When a system recovers, it decides whether authority is restored, modified, or revoked.
That is policy.
I. The Dangerous Myth of “Automatic Recovery”
Recovery is often described as:
self-healing
resilience
restart logic
failover
This language hides governance.
Recovery decides:
which failures are forgiven
which consequences persist
whether state is trusted again
whether action may resume
Forgiveness without rule is arbitrary power.
II. Recovery Determines Moral Hazard
If recovery is unconditional:
actors can abuse the system
limits can be ignored
failure becomes cheap
If recovery is too strict:
legitimate actors are punished
progress halts
resilience collapses
Recovery balances consequence.
Balance is policy.
III. Recovery Is Not Reversal
Recovery does not mean:
undoing history
erasing failure
pretending damage never occurred
A lawful recovery:
preserves failure records
restores operation with context
applies consequences forward
Erasing failure is falsifying history.
IV. Recovery Must Be Explicitly Declared
A lawful recovery policy declares:
which failures are recoverable
required conditions (time, approval, proof)

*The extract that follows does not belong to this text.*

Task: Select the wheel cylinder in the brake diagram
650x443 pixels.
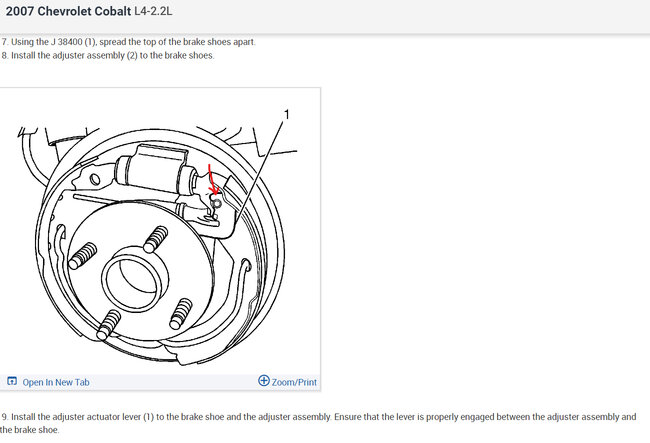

which authority is restored
which authority remains revoked
Implicit recovery is undeclared amnesty.
V. Recovery Can Change the Law
After recovery:
permissions may be reduced
limits may be tightened
supervision may increase
modes may change
Recovery may introduce a stricter legal regime.
This is legitimate— if declared.
VI. Recovery Must Be Auditable
A lawful system records:
the failure
the recovery attempt
the decision
the resulting state
Who recovered, when, why, and under which policy.
Recovery without record is unaccountable resurrection.
VII. Replay Requires Recovery Semantics
Replay must reproduce:
the same failure
the same recovery attempt
the same decision
the same post-recovery state
If replay always “heals,” audit fails.
VIII. Infrastructure Recovery Is Not Law
Restarts, leader election, replica promotion do not define recovery policy.
They execute it.
Recovery law must live in:
kernel decisions
registry policy
versioned rules
Not in orchestration defaults.
IX. Final Conclusion
Recovery is a policy.
A lawful system:
treats recovery as restoration of authority
declares recoverable vs non-recoverable failures
preserves failure history
applies recovery consequences explicitly
replays recovery deterministically
Anything else allows systems to escape consequence by restarting.